Part 3 Maintaining Your Health and Wellbeing During the Diet

  1. 1 Monitor yourself during the diet. The Copenhagen Diet involves a dramatic drop in the nutrients as well as the calories you consume. It also involves skipping meals on lots of days which can be damaging for your health. If you do undertake this diet it is important to monitor how you feel closely.
    • If you begin to feel especially lethargic or light-headed than you should re-consider completing the diet and opt for a more balanced approach.
    • There is little available medical advice for those using this diet, most likely because no medic would recommend you to do it.
  2. 2 Be wary of exercise. The severity of diet means that it is unlikely that you will have the energy or enthusiasm required for even moderate exercise during the two weeks. It's important to try to keep up some physical activity but don't push yourself while on the diet. Gentle exercise such as walking can be one way to keep up some activity.
    • The fact that you will probably not exercise during the diet highlights how extreme it is, and it's short-term nature.

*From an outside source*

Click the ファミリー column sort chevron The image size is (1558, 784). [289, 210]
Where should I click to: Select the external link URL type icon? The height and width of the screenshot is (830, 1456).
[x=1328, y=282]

    • Doing a diet that involves exercise instead will help to maintain lean muscle mass while you burn fat.[11]
  3. 3 Understand this is not a long-term solution. The nature of this diet means that most of the weight you lose will be water weight, rather than fat. As a result, you can find that you rapidly re-gain the weight lost during the course of the diet. This can be a very demoralizing experience but it does reflect the short-term nature of severe diets such as the Copenhagen Diet.
    • Understanding that this is a short-term option will help you understand the changes to your body that you experience.
    • You can use the diet to kick start a new healthier lifestyle.
    • The self-control and discipline you learn sticking to the diet could help you push on to more healthy lifestyle.
  4. 4 Set the right goals. The Copenhagen Diet is not an answer to an unhealthy lifestyle and nor is it a path to a healthy one. You can experience quick weight loss over the two weeks but this should be coupled with positive goals for long-term health. Try not to focus exclusively on pounds shed, but changes that will lead to sustained benefits.[12] The Copenhagen Diet should only ever be one part of your broader goals.
    • You can start by undertaking the diet, but have goals for a longer period than the two weeks of dieting.
    • Be specific and realistic with your goals. You want to be able to measure your progress and not set yourself an impossible task which will only act to demotivate you when you struggle to attain it.[13]